Voltando ao presente, a verdade é que fiquei calada durante essa conversa. Quando riam e lembravam nomes de bolachas, eu olhava para o lado e até, a um momento dado, peguei no meu telefone para responder a um mail que tinha acabado de chegar (que falta de educação, Elite), mas a verdade é que não aguentei, naquele momento, tudo o que aquilo me fazia sentir. De novo, tive a confirmação que nem todos tivemos ou temos a mesma vida, as mesmas experiências, os mesmos privilégios, e a vida é MESMO ASSIM. Quem sabe, essas pessoas que consumiam essas bolachas tão kutxi kutxi, hoje não têm um diploma, ou são infelizes, ou têm mais problemas do que eu, ou eu sei lá? Pouco me importa. Subi sozinha para o meu open-space vazio enquanto elas foram tomar um café – e continuar aquela conversa insípida e fútil, aos meus olhos, sobre bolachas – e respirei fundo – de novo – e dei-me conta o quanto eu tinha sido desagradável. No fundo, se elas fossem blogs, eu teria sido uma troll. E eu não sou assim, nem quero ser assim amargurada.
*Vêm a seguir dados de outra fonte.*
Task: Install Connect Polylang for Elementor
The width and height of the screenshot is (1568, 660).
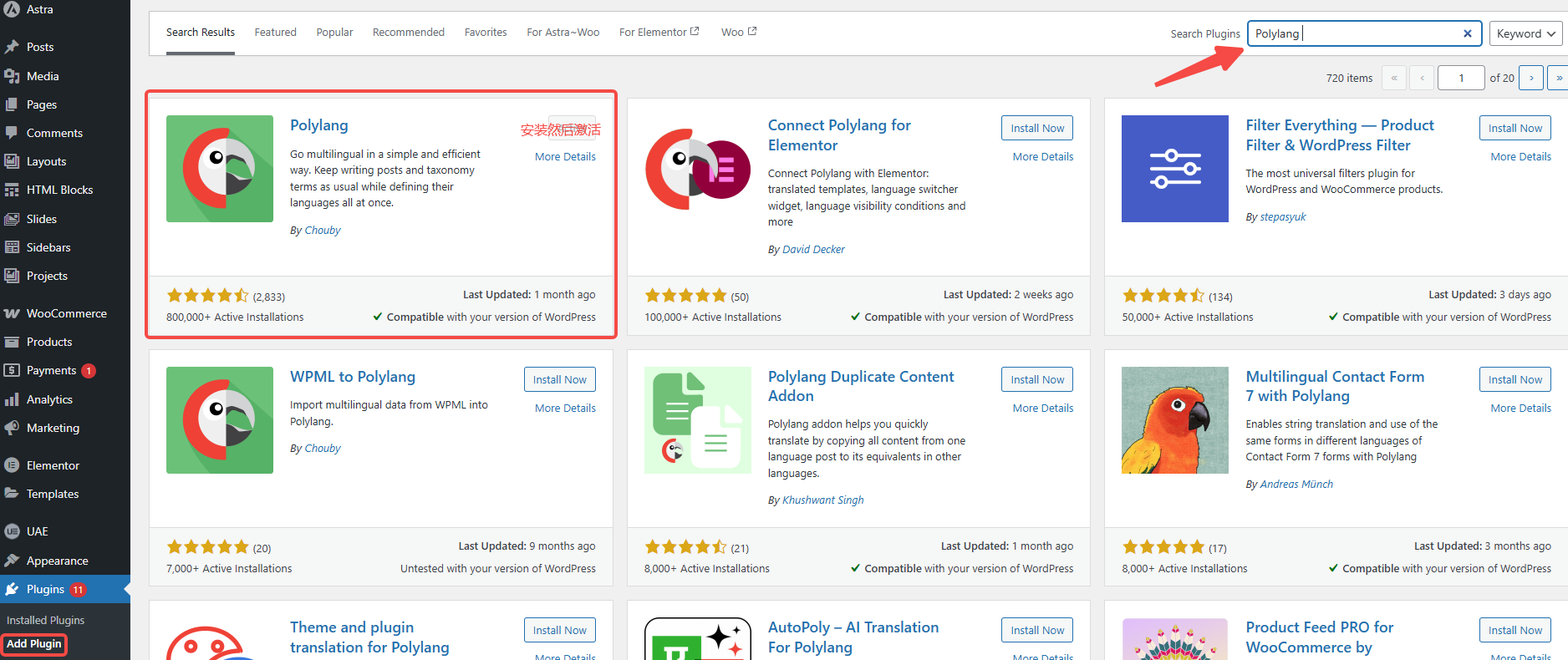Action: click(x=1036, y=128)
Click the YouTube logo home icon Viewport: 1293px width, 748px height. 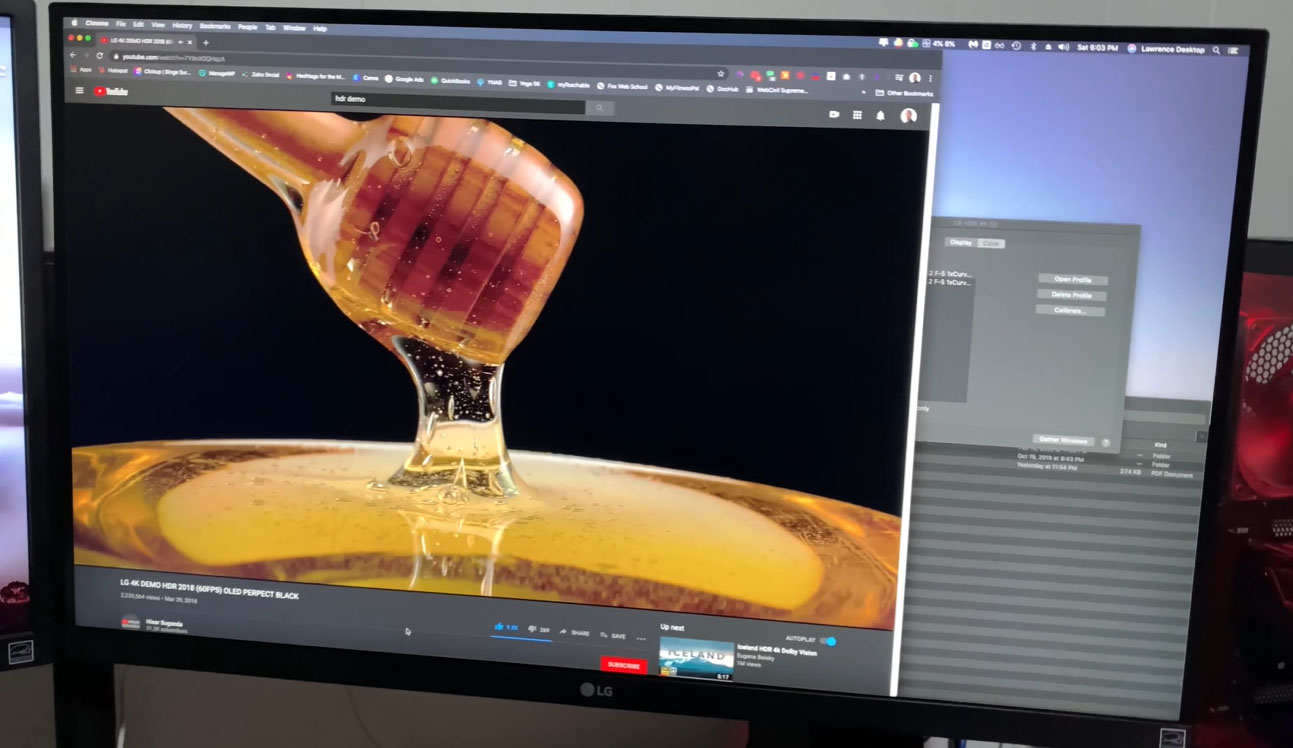pyautogui.click(x=111, y=92)
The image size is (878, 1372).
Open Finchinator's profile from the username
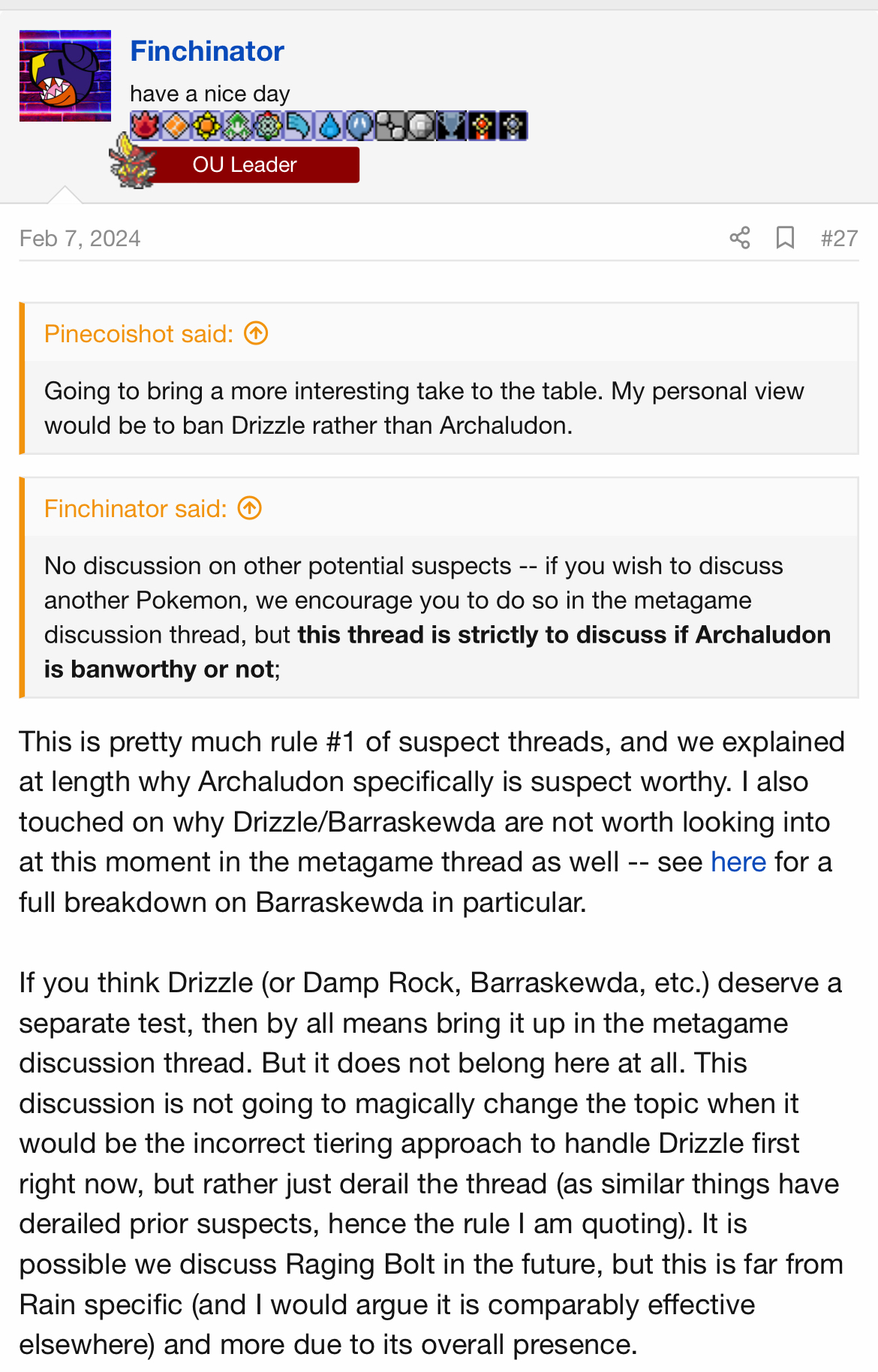(207, 51)
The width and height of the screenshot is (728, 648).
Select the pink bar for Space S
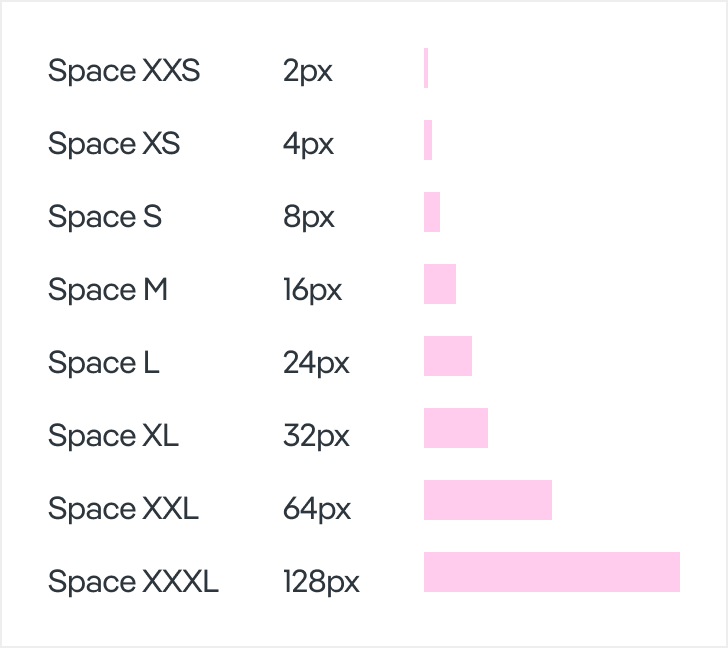coord(432,212)
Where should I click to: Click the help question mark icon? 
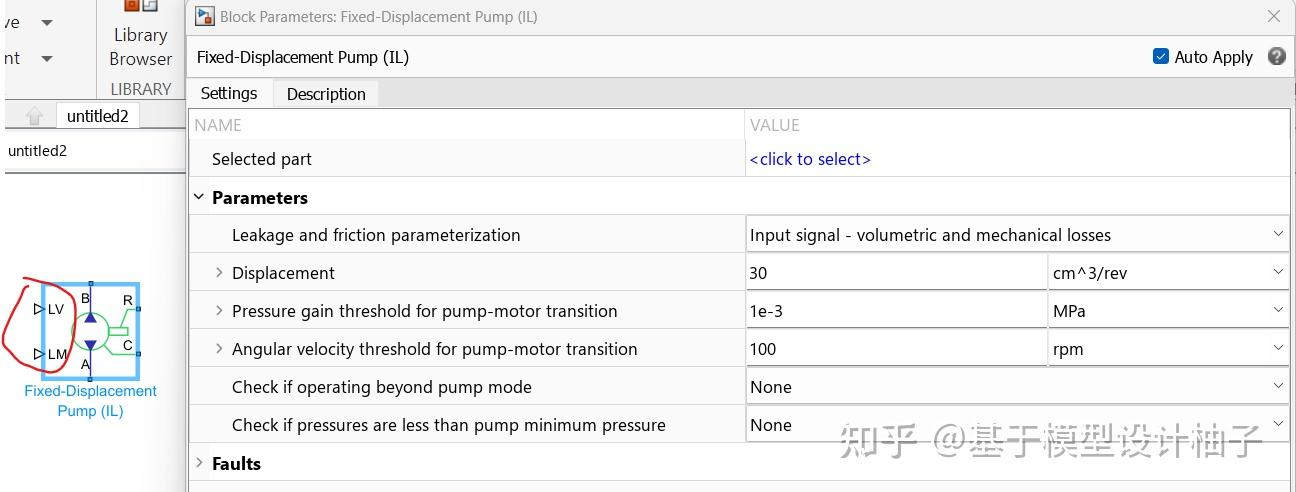1276,56
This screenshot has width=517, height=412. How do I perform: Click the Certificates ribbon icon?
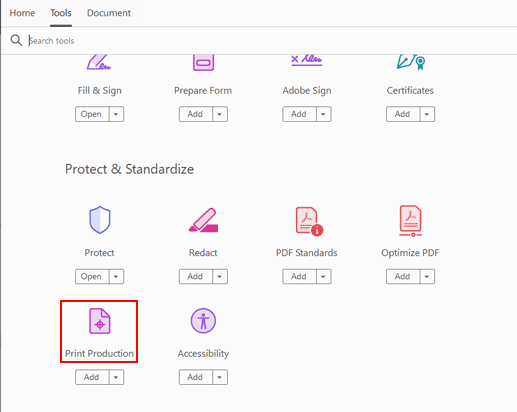[x=411, y=62]
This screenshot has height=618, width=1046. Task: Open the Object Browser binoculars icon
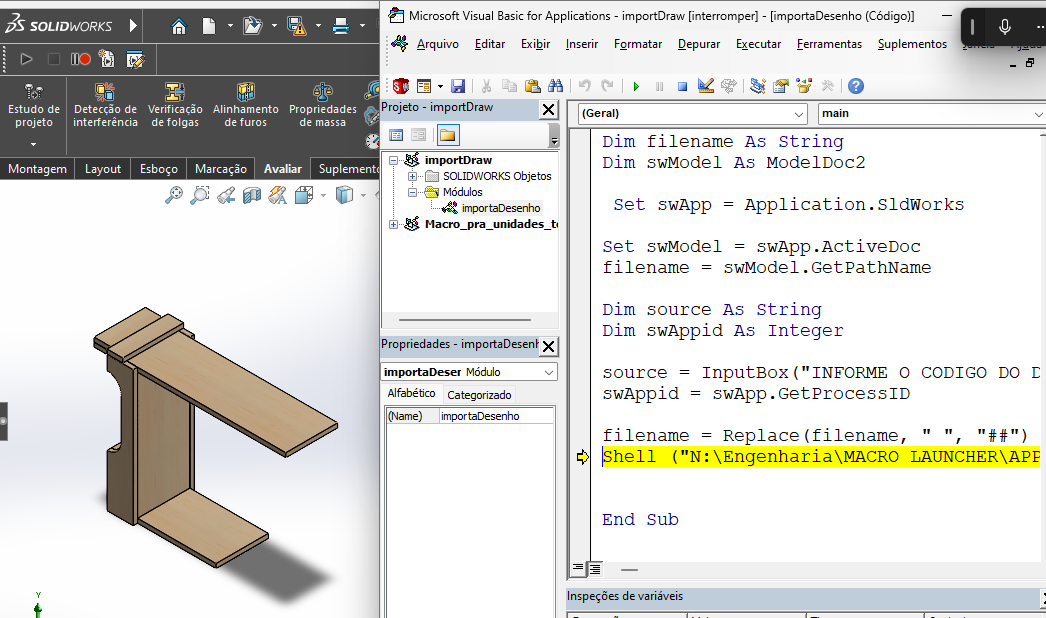pos(556,86)
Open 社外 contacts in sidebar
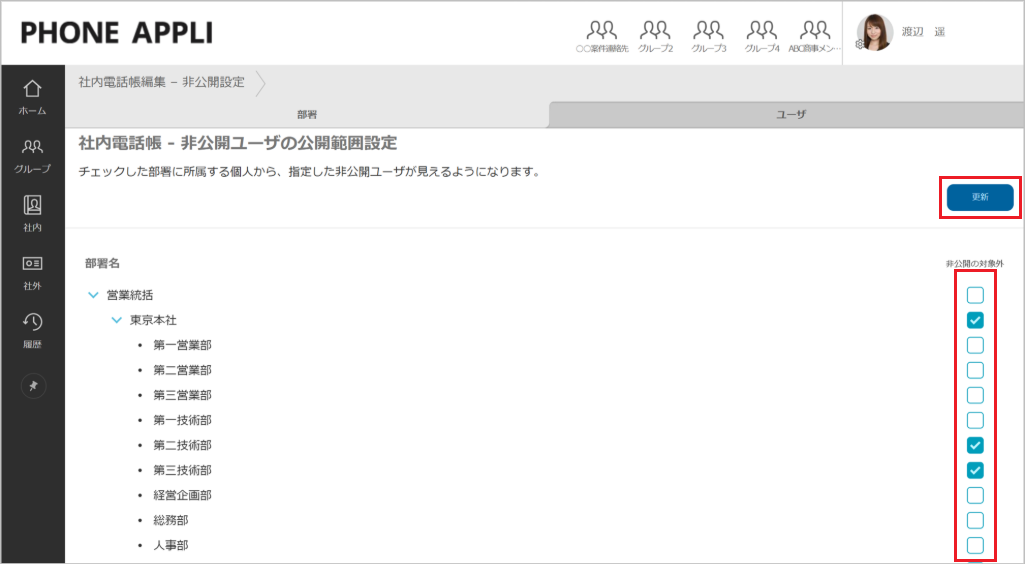 33,271
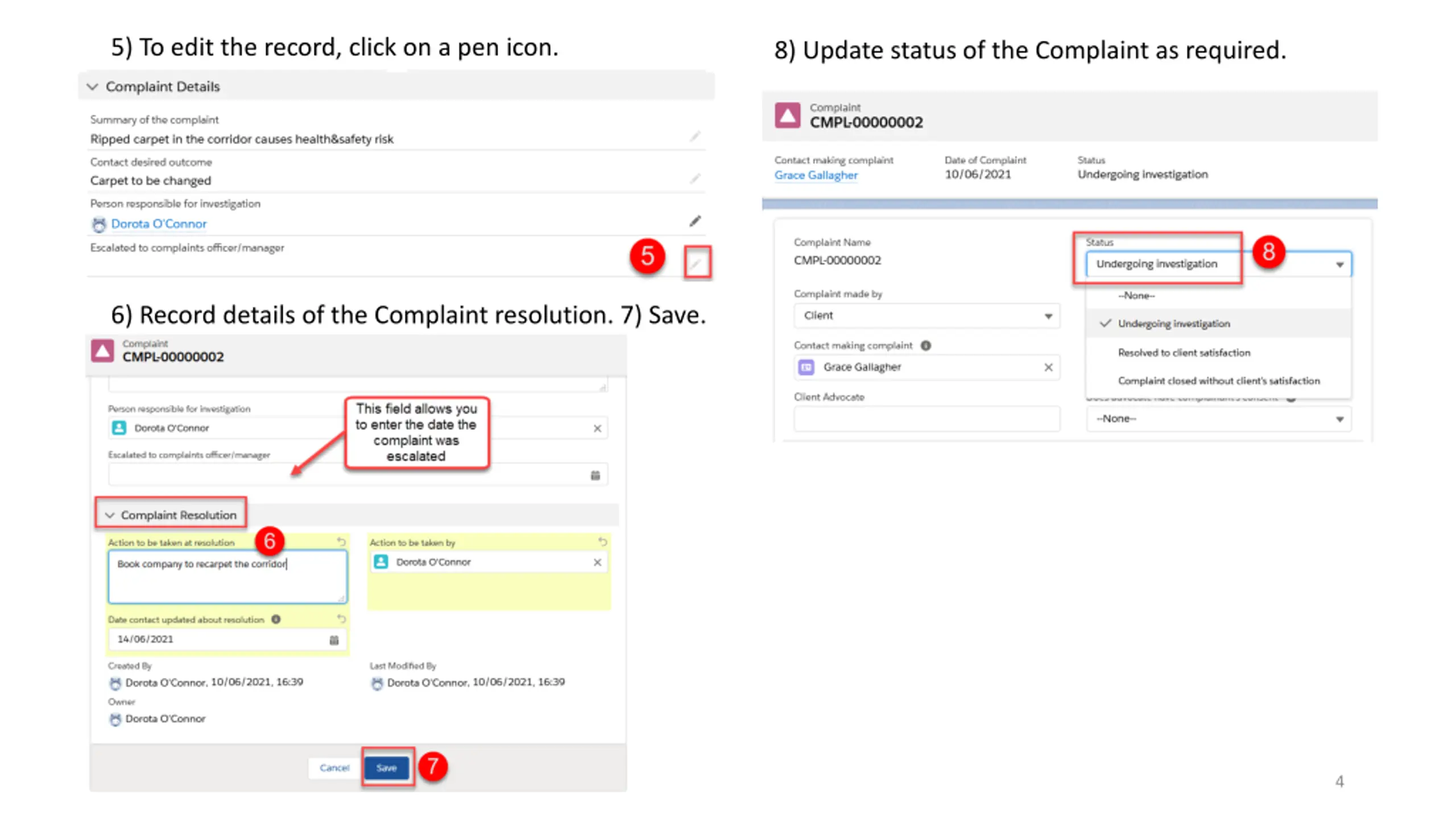This screenshot has height=819, width=1456.
Task: Select Resolved to client satisfaction status option
Action: (x=1184, y=353)
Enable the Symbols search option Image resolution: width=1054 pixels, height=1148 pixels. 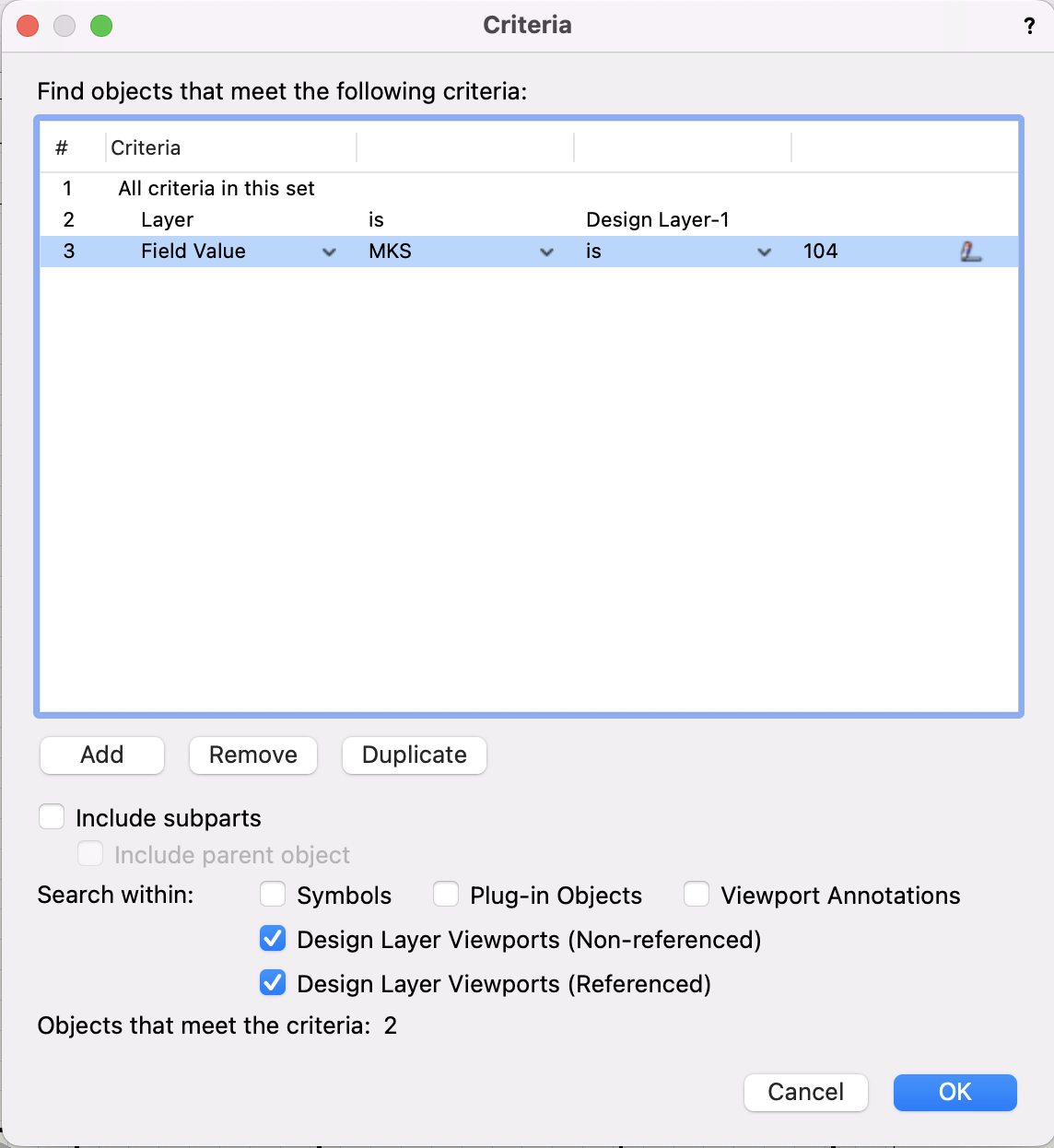pyautogui.click(x=273, y=894)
E quem sabe, esta semana, quando for comprar algo ao supermercado (dos Franceses, ao qual tenho acesso hoje em dia, youhou!), vou olhar para essas bolachas, que me foram inacessíveis durante mais de dez anos, e sorrir ao ver uma criança escolhê-las. Mas vou olhar apenas de lado, porque não sei se é trauma se é quê, em dez anos a morar em França, nunca as comprei e acho que nunca as comprarei, porque apesar de me serem hoje acessíveis, têm um sabor a “it’s too late”.